Each line of the data below that includes the string "every" must be copied.

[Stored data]
'''
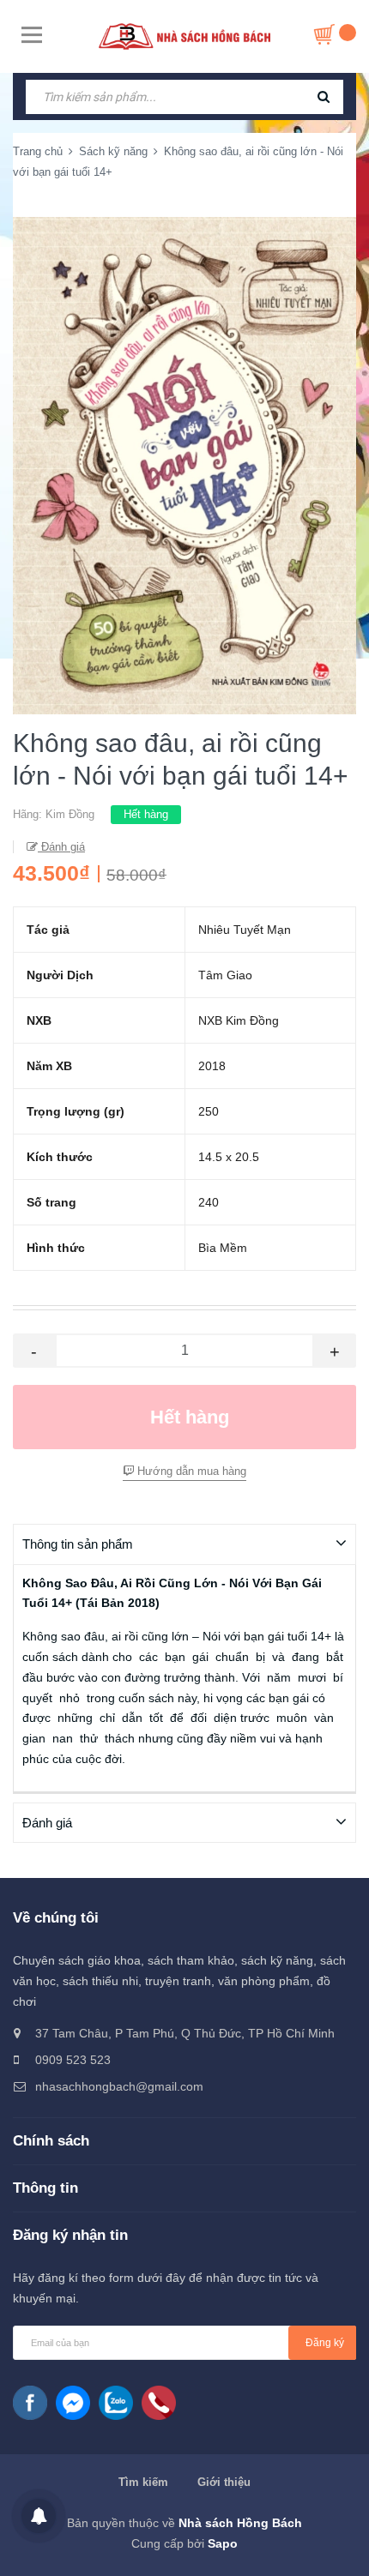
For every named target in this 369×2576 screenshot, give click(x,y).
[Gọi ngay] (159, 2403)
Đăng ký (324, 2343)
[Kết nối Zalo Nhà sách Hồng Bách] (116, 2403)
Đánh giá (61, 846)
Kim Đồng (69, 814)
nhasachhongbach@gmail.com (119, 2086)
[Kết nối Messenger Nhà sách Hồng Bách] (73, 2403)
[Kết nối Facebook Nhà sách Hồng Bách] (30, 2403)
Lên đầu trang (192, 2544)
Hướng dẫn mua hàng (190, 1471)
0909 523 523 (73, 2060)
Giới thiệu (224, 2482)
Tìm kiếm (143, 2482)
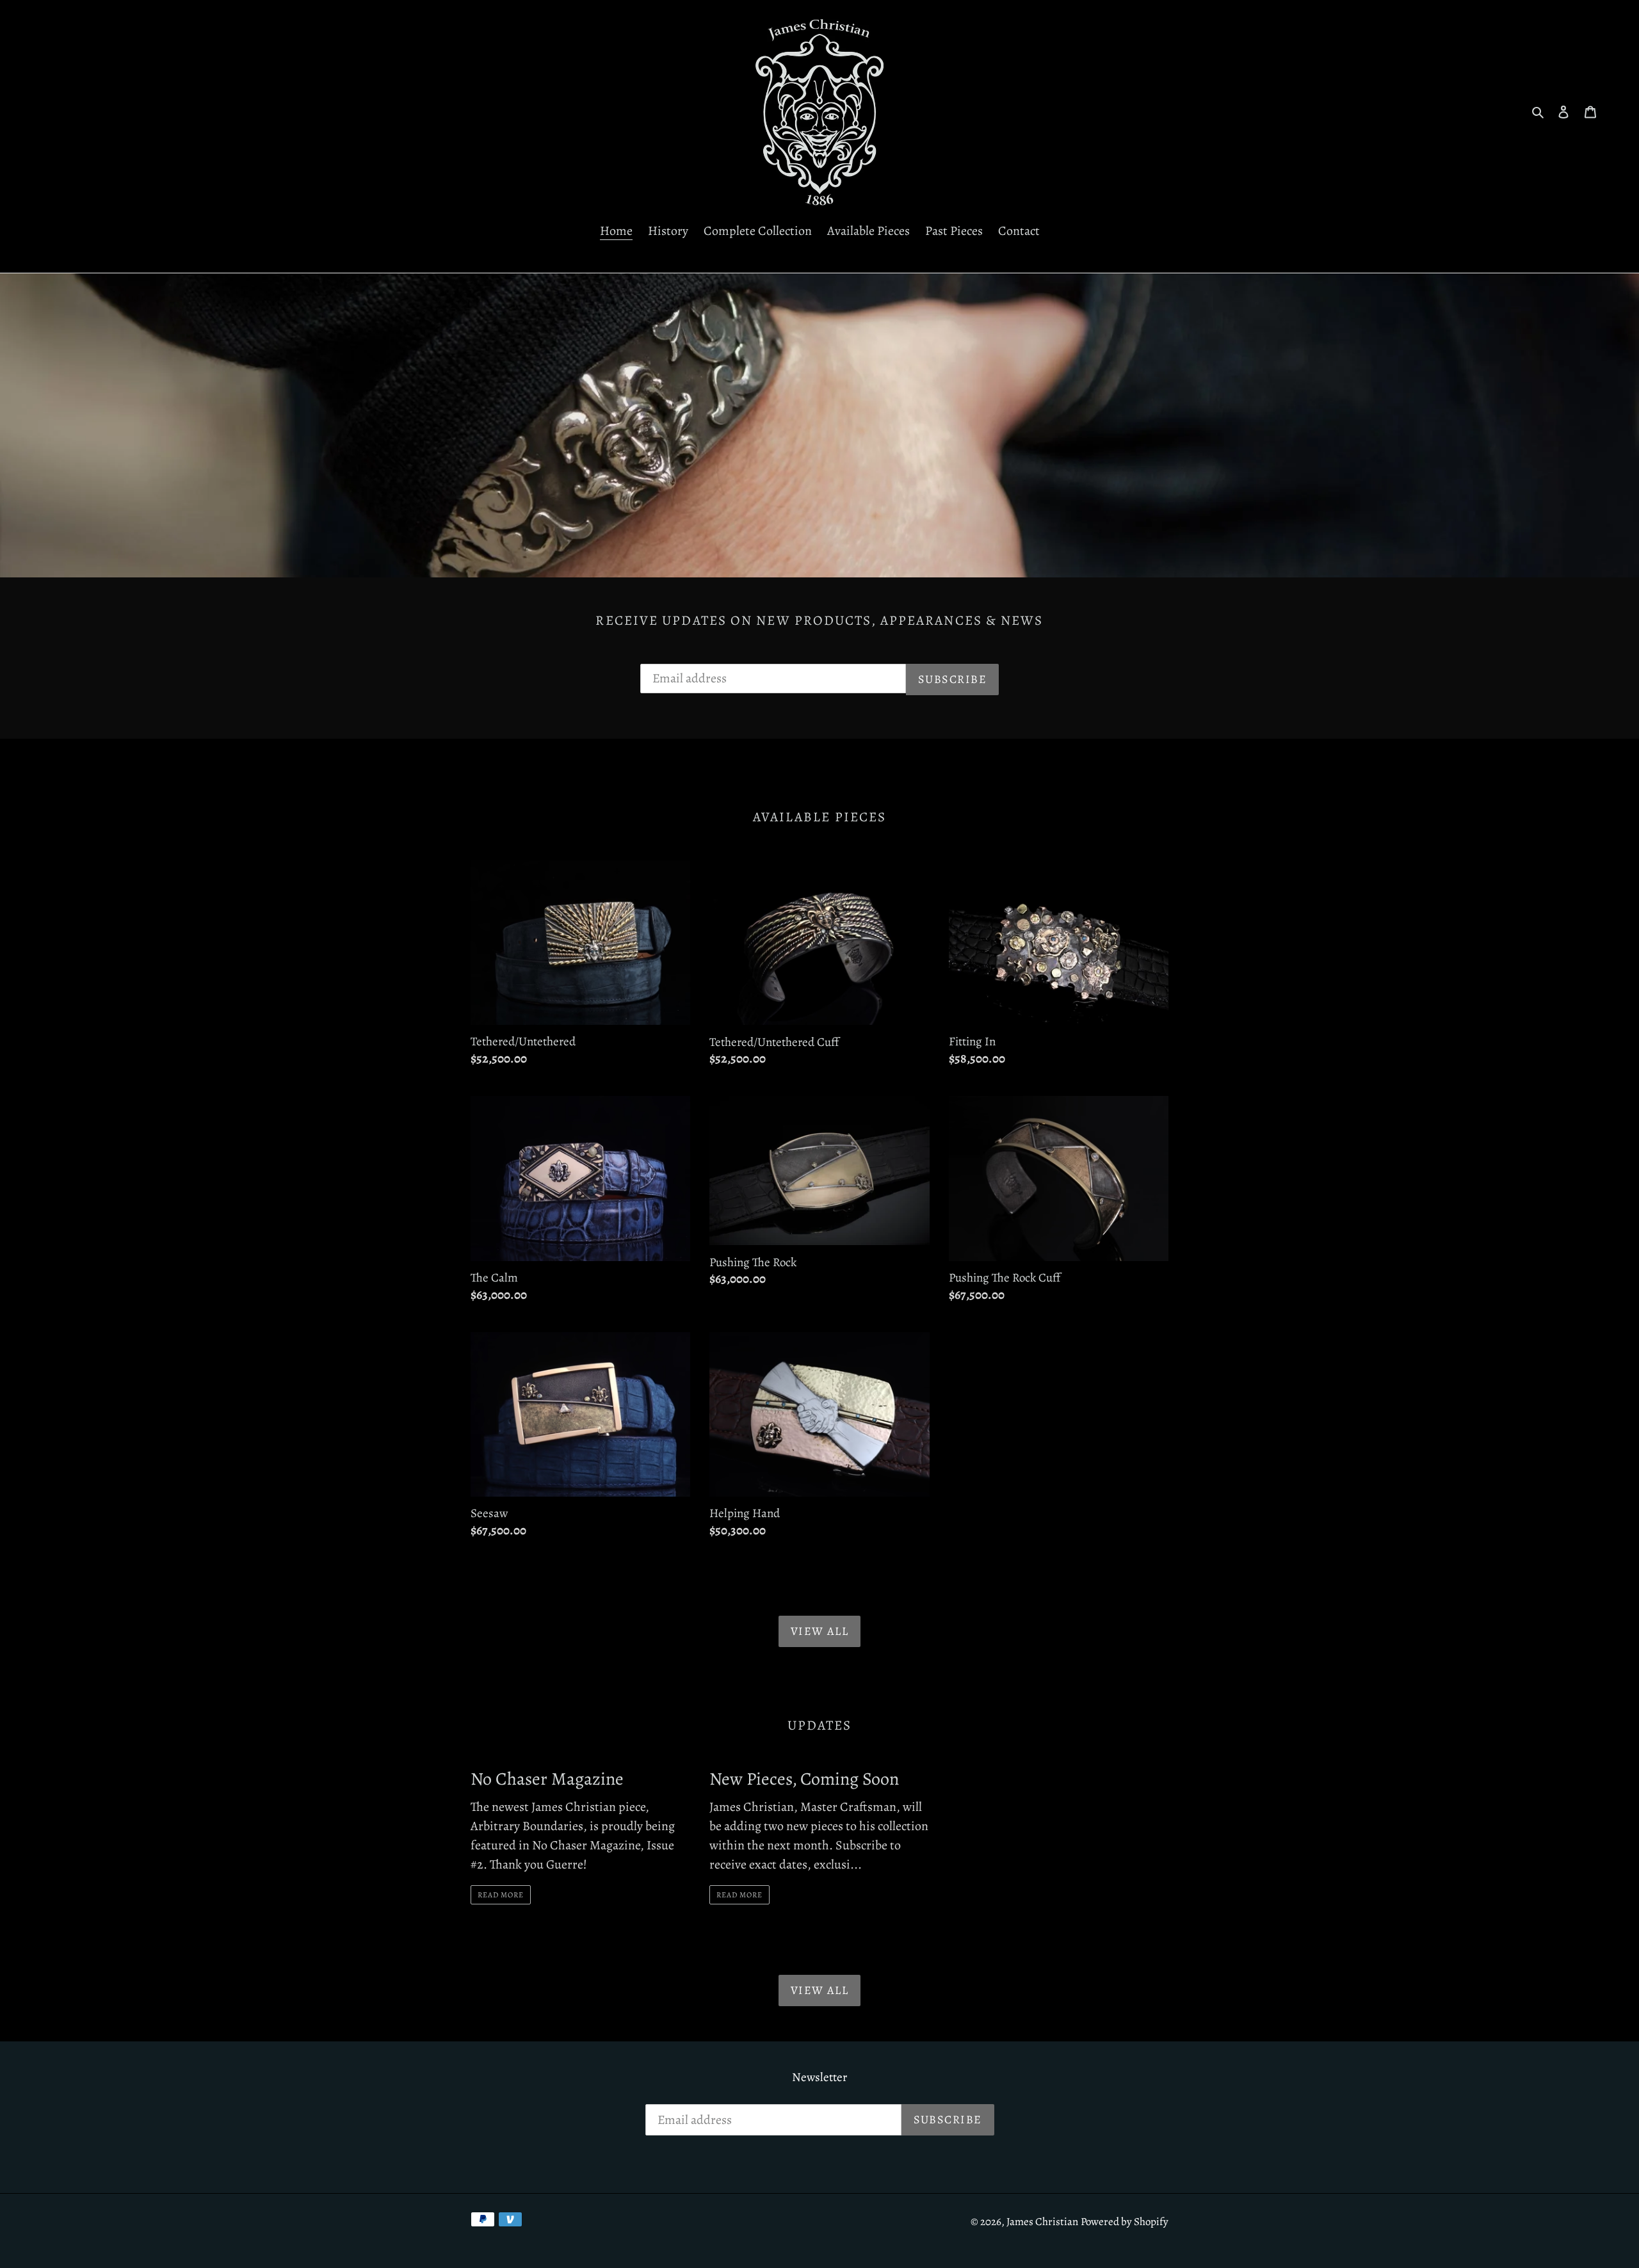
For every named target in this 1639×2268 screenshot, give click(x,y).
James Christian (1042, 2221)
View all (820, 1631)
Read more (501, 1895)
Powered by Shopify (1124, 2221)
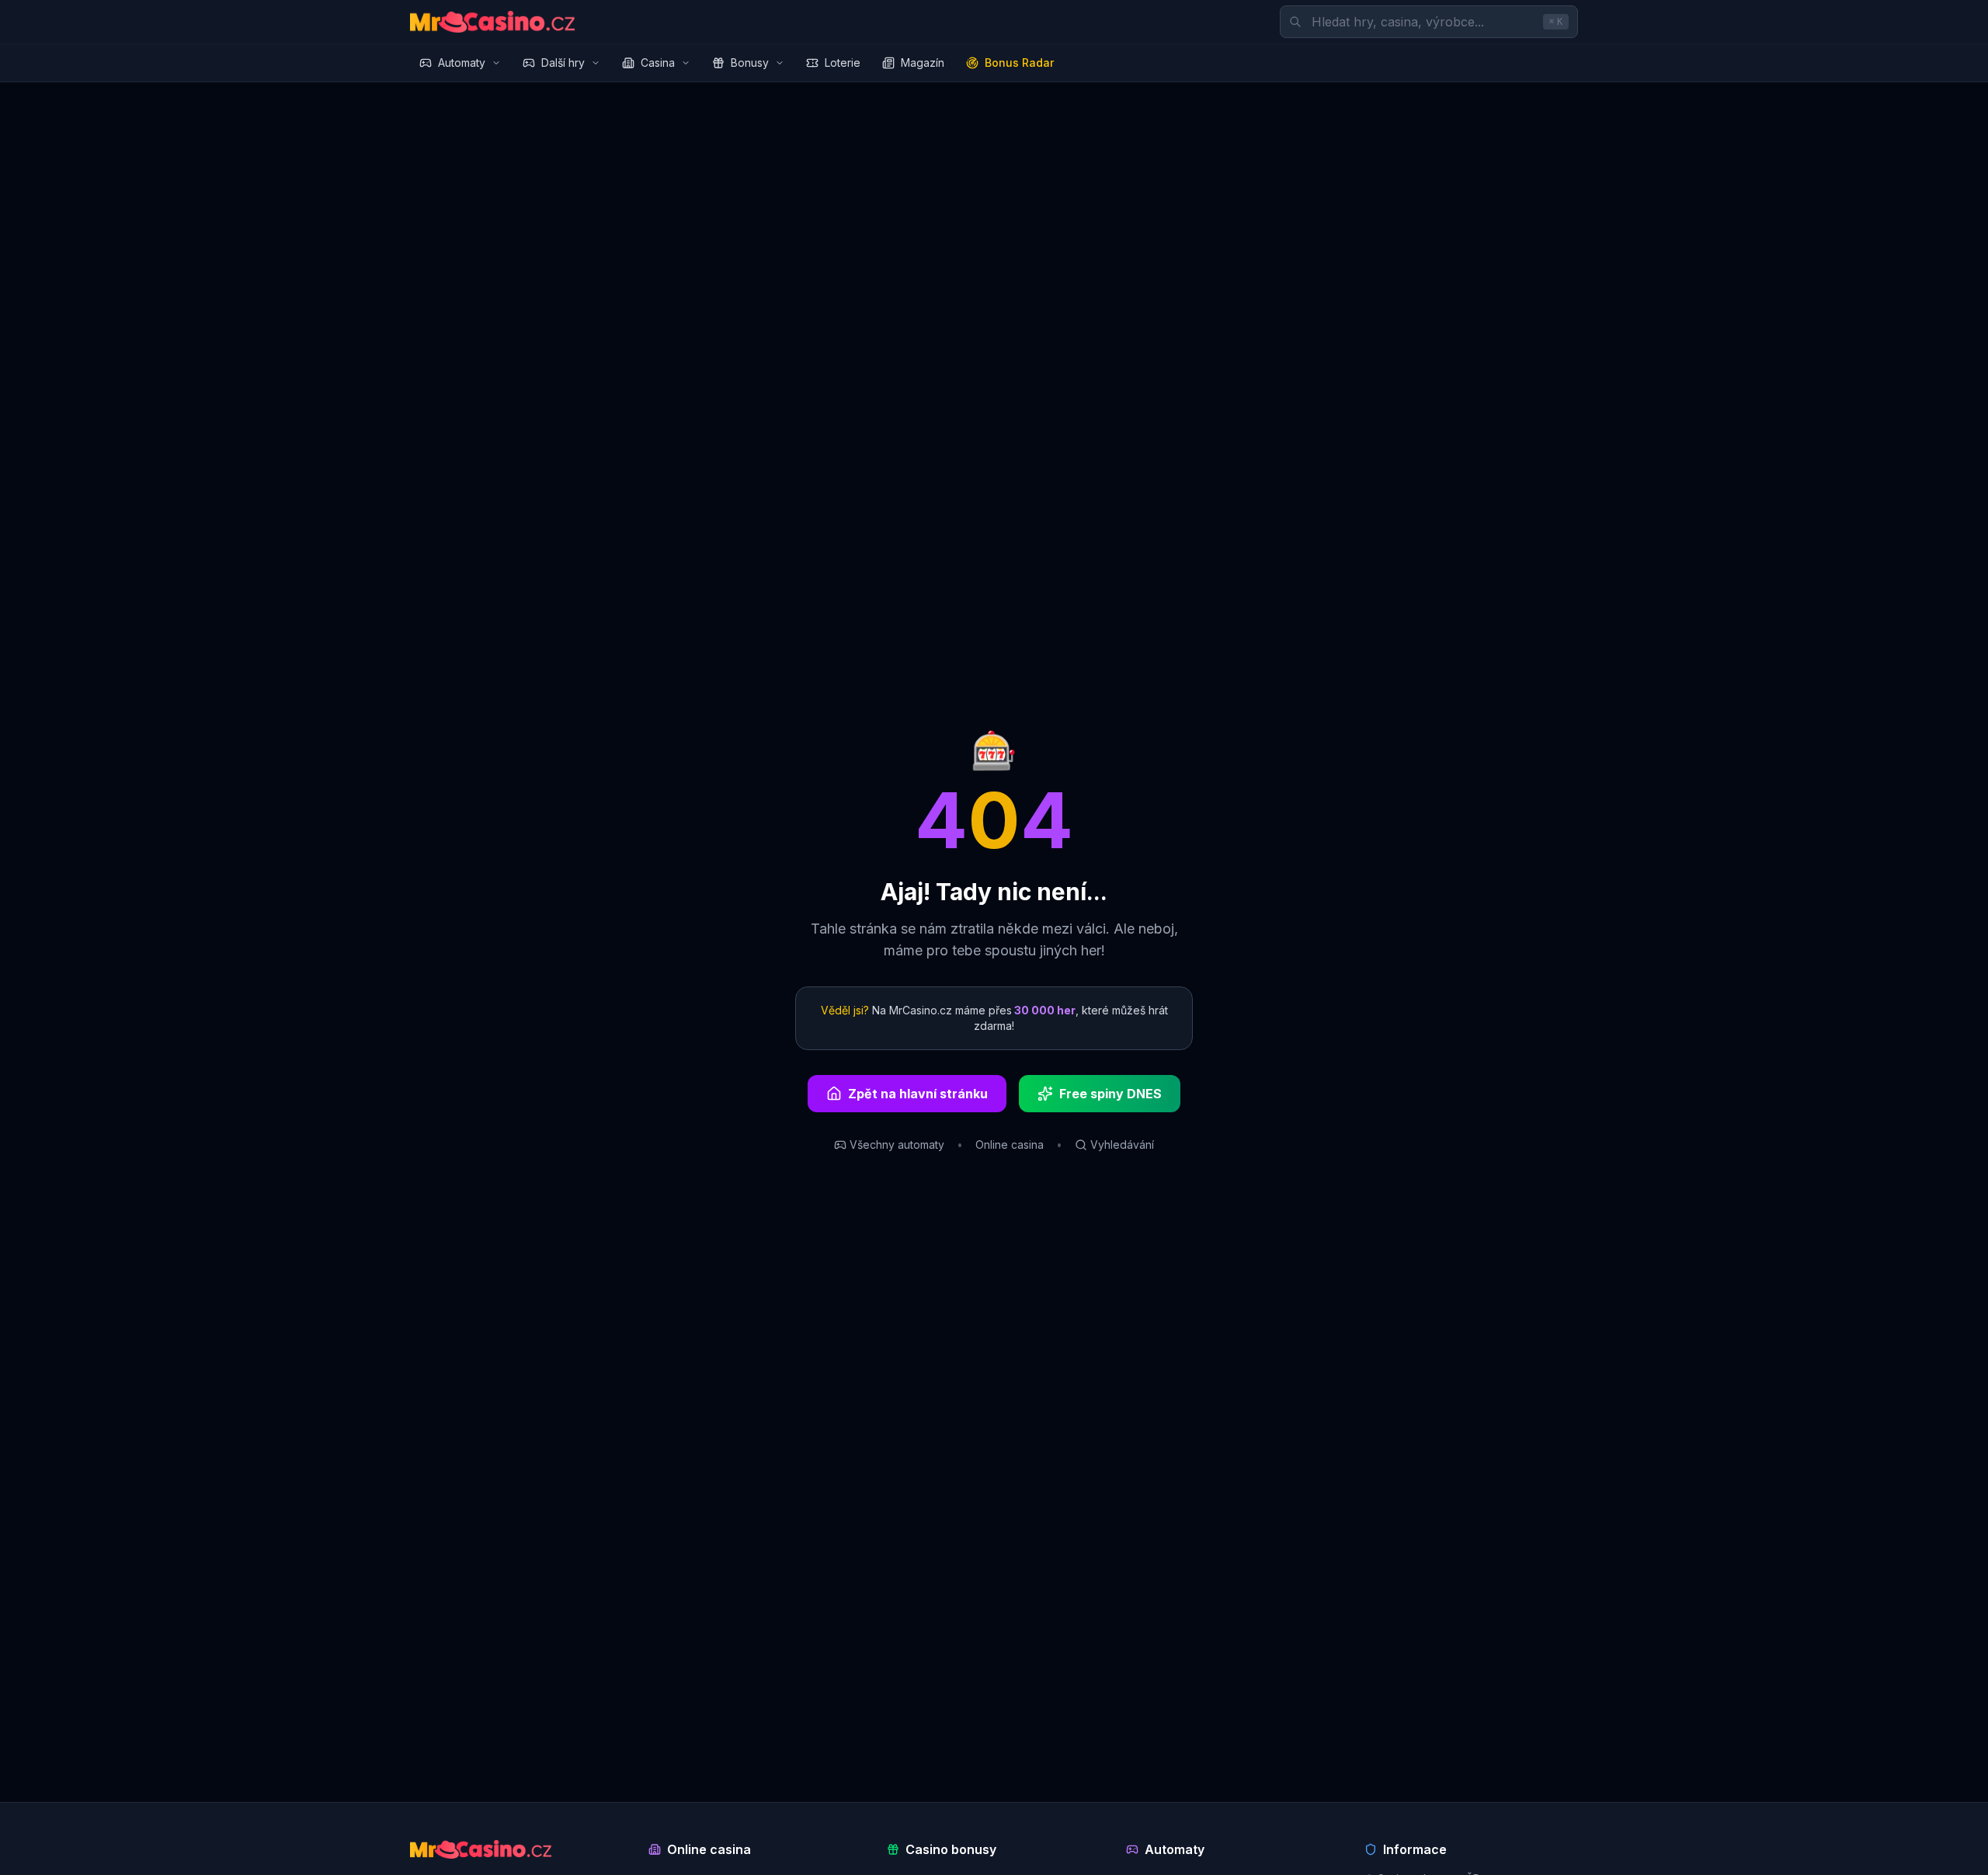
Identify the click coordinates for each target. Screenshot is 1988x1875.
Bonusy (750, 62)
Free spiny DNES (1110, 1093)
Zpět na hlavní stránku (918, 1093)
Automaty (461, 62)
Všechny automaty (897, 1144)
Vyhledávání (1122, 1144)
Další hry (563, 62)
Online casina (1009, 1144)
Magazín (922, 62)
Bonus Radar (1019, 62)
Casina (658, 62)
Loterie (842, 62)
'''
_Output of the task:_
For every named target in this 369×2576 screenshot, give click(x,y).
For every named target in this 1639×2268 screenshot, give click(x,y).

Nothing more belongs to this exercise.